ETHIOPIAN PLANS TO INCREASE THE PRESENT DAILY FLIGHTS TO WASHINGTON DC TO TEN AND SHIFT FROM LOS ANGELES TO HOUSTON
(Posted 27th January 2019)
‘Houston do you read‘ comes to mind as information is emerging that from the summer of 2019, Ethiopian Airlines will discontinue their flights to Los Angeles – for now – and instead commence a three times a week direct service to Houston, Texas. It is understood that the flights will route via a West African gateway yet to be announced.
Meanwhile has the airline also confirmed that they will up their flights from Addis Ababa to Washington DC, the US capital city, from the present daily service to 10 flights a week. The extra three flights will route from Addis via Abidjan.
Three of the daily flights to New York will route from Addis via Abidjan to JFK while the remaining four flights will route via Lome to Newark.
Chicago too will see more flights as the airline is preparing to up the frequencies to the ‘Windy City‘ from the present three to five a week.
With now 119 destinations served and a fleet of more than 100 aircraft in service, including the state of the art Airbus A350XWB, has Ethiopian Airlines over the years proven that the airline business in Africa does not have to be a massive lossmaker, unlike South African Airways or neighbours Kenya Airways, but that with smart forward planning and the willingness to cut lossmaking routes at an early stage, big profits can be achieved.
https://atcnews.org/2019/01/27/big-day-for-ethiopias-aviation-and-hospitality-industry/
Only today is the new airport terminal in Addis Ababa being officially opened bringing the airport’s capacity to 22 million passengers per year – again unlike in Nairobi where plans for a major expansion were stopped dead in its tracks – Project Greenfield was halted under controversial circumstances – giving the airline a further competitive advantage over their closest rivals, both in numbers of passengers and in terms of location.
Ethiopian Airlines is today also formally launching their entry into the hospitality business, owing a new 373 rooms hotel, the Ethiopian Skylight Hotel before breaking ground for an even larger unit later this year.
Ethiopian’s flight academy and maintenance business too have for long been continental leaders in their field.

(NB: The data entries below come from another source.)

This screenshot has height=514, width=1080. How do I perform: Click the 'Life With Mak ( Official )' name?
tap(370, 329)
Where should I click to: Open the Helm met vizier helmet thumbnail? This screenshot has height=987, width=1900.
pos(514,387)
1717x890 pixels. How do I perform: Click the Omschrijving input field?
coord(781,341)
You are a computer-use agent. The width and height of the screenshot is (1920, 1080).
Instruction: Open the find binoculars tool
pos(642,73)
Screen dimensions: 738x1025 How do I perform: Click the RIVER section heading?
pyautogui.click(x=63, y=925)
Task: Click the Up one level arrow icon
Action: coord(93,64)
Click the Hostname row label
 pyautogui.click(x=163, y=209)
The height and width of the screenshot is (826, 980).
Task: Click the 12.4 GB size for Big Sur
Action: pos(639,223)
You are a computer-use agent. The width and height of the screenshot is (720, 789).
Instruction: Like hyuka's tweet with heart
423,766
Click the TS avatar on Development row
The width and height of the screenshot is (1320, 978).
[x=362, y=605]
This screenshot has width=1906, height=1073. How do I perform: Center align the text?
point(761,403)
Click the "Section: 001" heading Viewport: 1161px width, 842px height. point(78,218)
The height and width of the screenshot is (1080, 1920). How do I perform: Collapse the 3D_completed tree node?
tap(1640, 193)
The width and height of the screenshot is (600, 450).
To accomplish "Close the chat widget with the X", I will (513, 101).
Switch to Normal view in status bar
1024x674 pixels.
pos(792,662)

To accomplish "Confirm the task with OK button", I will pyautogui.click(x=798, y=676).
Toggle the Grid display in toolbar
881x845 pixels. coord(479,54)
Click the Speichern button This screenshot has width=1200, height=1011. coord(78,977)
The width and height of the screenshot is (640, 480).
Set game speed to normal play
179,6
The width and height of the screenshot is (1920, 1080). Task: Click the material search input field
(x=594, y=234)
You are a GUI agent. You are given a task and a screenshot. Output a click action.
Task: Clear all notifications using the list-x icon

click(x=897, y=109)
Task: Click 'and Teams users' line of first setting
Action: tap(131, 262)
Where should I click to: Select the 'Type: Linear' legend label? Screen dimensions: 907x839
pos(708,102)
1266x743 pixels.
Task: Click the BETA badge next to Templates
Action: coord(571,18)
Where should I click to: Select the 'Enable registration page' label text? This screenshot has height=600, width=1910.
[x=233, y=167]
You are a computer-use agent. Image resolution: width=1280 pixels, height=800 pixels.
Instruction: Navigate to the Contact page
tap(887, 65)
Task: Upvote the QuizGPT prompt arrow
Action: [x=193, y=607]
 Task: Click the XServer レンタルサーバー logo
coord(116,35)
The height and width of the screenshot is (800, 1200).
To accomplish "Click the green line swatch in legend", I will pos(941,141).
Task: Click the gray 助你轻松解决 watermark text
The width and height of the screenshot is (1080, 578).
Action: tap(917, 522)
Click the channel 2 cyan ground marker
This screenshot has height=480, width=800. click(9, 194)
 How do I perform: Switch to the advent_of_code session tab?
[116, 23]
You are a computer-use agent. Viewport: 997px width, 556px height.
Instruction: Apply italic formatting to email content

Ethiopian Airlines is a member of Star Alliance, in Africa alongside Egypt Air and South African Airways and offers non African Star Alliance members code share flights to Addis Ababa and beyond to a wide range of African destinations across the continent.
Notably has information emerged that distant rival Kenya Airways is pondering to leave the Sky Team Alliance, being the only airline member of this global group – whether for cost or other reasons couldn’t be established – in order to apparently pursue other business models, a development which has aviation pundits once more shake their heads over the way the top floor at Embakasi is looking at the airline’s future.